ASMI plans for smaller budget in 2021
The budget for the Alaska Seafood Marketing Institute (ASMI) will be smaller for the 2021 fiscal year, though it won’t be due to cuts made as a result of the coronavirus. Rather, the natural and gradual reduction in funding is a result of how the group managed the spending of a grant it received in 2019, ASMI said.
Last year, ASMI received USD 7.5 million (EUR 6.64 million) from the U.S. Department of Agriculture Foreign Agriculture Service’s Agricultural Trade Promotion program. The funding was intended to decrease the negative effects of international trade barriers and, as a result, the 2020 fiscal year was ASMI’s highest budget year since 2016.
Because ASMI spent proportionately more of the grant money last year, the 2021 budget – and presumably budgets going forward as well – will be smaller than the banner year in 2020.
However, due to expected future travel restrictions as a result of the coronavirus, ASMI does not plan to facilitate any of the international trade missions to the state that it usually arranges, which will result in a reduction of USD 108,000 (EUR 95,679) for the 2021 budget.
ASMI Executive Director Jeremy Woodrow told SeafoodSource he hopes the grant program, which provided funding for a number of digital infrastructure products, will result in the “industry [experiencing] positive effects and increased consumer awareness for the brand both in the short and the long term.”
And, as a result of the COVID-19 pandemic, the group plans to make “fiscally conservative, nimble, and sustainable budget preparations for the coming years,” Woodrow said.

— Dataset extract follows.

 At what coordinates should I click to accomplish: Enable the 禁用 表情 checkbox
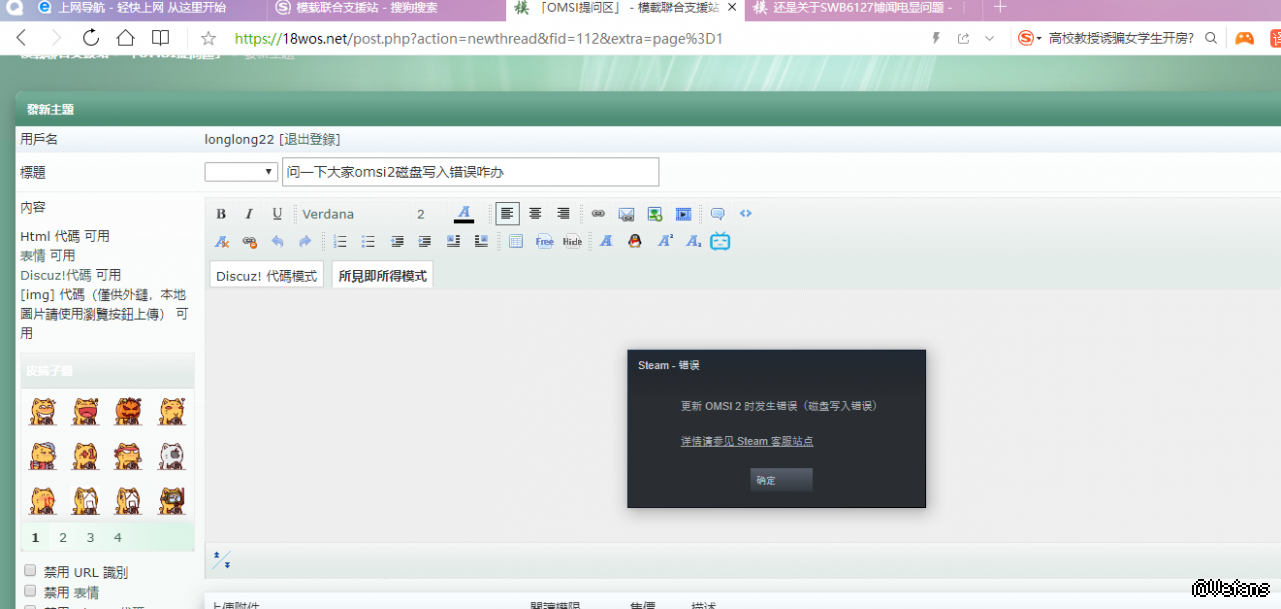point(30,591)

“The Alaska seafood industry has worked tirelessly to ensure operations continue responsibly during the COVID-19 pandemic by implementing extensive protocols to protect the health and safety of all involved,” Woodrow said. “The ASMI Board of Directors and ASMI staff are engaged and responding accordingly to the challenges created by the pandemic. It is ever more critical that ASMI’s mission supports this essential critical infrastructure service that supplies food for Alaskans, Americans, and the world.”